Как большая часть музыки Окегема, Реквием был обнаружен в музыкальном сборнике под названием «Кодекс Киджи», созданном почти сразу после его смерти, в конце XV – начале XVI в. Сейчас «Кодекс» хранится в ватиканских музеях – это фламандская рукописная книга с изумительными иллюстрациями, выполненными в Генте. «Кодекс Киджи» содержит почти полный комплект полифонических месс Окегема – двух-, пяти- и восьмиголосные, а также реквием для пяти партий и четырех голосов. «Нормативный» реквием содержит утвержденную последовательность частей с обязательными названиями. Текст в нем практически тот же, что и в мессе, с несколькими важными изменениями. Главной отличительной частью реквиема является часть «Dies irae» – «День гнева», песнопение XIII в., описывающее Страшный суд. Во времена Окегема «Dies irae», ставшая впоследствии чуть ли не главной приметой жанра, еще не включалась в реквием, да и вообще – ординарный текст как мессы, так и реквиема окончательно утвердился позже. Стандарт богослужебного текста для мессы был закреплен во второй половине XVI в. Тридентским собором, а до этого тексты в разных странах могли варьироваться, но даже с учетом этого количество и состав частей у Окегема очень странные. В нем как будто присутствуют не все разделы: все начинается, как и положено, с «Requiem aeternam» («Вечный покой»), вторая часть – «Kyrie» («Господи, помилуй»), которая традиционно поется по-гречески. Далее у Окегема следуют еще три части: так называемая «Graduale» (градуал), «Tractus» (тракт) и «Offertorium» (офферторий). Эта последняя часть, всегда располагающаяся в середине службы, связана с приношением к алтарю и освящением даров – хлеба и вина для свершения евхаристии и содержит соответствующий текст. Она не может быть последней: после нее всегда следовали как минимум три части. Однако Реквием Окегема завершается офферторием, и из-за этого вся конструкция выглядит как бы обрубленной. Вместо того чтобы окончиться традиционно – умиленной медитацией об агнце («Agnus Dei»), Реквием завершается промежуточной частью, вдобавок нагруженной контрапунктически, почти виртуозной. Это заставляет думать о том, что он или не завершен, или приведен в «Кодексе Киджи» не полностью; более того – после оффертория, там, где могли бы появиться последующие три части, в нем оставлены пустые страницы.

Задание A - Покажите все строки листинга, в которых встречается слово «Instruction», учитывая регистр букв.
Текст и листинг являются самостоятельными материалами и между собой не связаны.

Извлеченные данные -
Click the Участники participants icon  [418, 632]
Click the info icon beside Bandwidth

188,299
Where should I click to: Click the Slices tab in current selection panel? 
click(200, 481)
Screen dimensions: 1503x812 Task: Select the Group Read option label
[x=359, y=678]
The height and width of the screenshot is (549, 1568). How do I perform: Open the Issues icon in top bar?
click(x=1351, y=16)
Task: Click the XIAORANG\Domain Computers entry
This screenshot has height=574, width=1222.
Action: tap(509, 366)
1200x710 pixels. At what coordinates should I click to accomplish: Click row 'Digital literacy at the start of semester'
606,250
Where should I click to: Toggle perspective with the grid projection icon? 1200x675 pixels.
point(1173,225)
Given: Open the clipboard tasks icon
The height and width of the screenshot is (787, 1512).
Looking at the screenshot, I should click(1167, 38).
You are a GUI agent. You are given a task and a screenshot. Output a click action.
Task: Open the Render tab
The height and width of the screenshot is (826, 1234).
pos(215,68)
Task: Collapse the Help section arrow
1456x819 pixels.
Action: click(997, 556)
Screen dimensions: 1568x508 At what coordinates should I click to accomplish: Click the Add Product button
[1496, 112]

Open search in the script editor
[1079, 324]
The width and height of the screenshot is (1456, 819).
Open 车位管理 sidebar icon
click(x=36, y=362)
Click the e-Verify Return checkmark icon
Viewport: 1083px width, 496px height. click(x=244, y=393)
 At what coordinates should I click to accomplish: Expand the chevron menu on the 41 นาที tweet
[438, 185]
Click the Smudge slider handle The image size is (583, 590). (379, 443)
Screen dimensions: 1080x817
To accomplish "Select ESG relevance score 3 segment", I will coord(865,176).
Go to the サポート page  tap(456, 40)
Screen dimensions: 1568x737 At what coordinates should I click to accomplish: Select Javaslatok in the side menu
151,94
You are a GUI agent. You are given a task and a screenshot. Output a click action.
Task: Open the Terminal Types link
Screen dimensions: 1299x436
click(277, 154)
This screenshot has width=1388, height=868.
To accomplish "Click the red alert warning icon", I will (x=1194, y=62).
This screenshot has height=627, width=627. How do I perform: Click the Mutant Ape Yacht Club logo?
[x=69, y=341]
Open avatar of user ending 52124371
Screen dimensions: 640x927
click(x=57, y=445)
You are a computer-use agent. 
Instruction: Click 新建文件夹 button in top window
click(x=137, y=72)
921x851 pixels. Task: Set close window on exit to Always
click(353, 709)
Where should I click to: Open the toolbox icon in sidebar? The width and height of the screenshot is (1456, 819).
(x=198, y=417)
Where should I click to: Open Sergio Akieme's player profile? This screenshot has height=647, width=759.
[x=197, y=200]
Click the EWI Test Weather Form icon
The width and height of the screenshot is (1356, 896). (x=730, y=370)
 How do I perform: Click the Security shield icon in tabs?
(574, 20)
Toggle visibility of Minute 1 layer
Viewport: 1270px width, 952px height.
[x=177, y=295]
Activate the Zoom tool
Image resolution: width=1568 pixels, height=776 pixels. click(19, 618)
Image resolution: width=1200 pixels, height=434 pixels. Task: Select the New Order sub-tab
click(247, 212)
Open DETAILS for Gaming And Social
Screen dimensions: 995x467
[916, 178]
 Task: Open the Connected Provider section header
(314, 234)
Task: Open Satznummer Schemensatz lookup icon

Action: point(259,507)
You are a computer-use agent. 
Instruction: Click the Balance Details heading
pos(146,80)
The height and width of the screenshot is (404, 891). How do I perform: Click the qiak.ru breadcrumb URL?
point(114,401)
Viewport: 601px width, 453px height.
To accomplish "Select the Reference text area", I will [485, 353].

Задание B - Сократите абзац текста о Реквиеме Окегема, начинающийся словами «Как большая часть музыки Окегема», сохранив его основные факты.

Итоговый ответ A -
Instruction: Click 新建文件夹 button in top window
Instruction: Click the Balance Details heading

Итоговый ответ B -
Реквием Окегема, как и большая часть его музыки, сохранился в «Кодексе Киджи». Это фламандская рукопись с иллюстрациями, выполненными в Генте. Она создана вскоре после смерти композитора, в конце XV – начале XVI в., и ныне хранится в ватиканских музеях. Кодекс содержит почти полный комплект полифонических месс Окегема, а также реквием для пяти партий и четырех голосов.

Текст нормативного реквиема близок к тексту мессы. Его главная отличительная часть — «Dies irae», песнопение XIII в. о Страшном суде. Однако во времена Окегема эта часть в реквием еще не входила. Стандарт текста мессы был закреплен Тридентским собором лишь во второй половине XVI в.

Даже с учетом этого состав частей у Окегема необычен: «Requiem aeternam», «Kyrie», градуал, тракт и офферторий. Офферторий связан с приношением и освящением даров и всегда располагается в середине службы: за ним следуют как минимум три части. У Окегема же он завершает произведение, к тому же в контрапунктически насыщенной, почти виртуозной форме. Поэтому Реквием выглядит либо незавершенным, либо приведенным в кодексе не полностью. После оффертория в кодексе оставлены пустые страницы.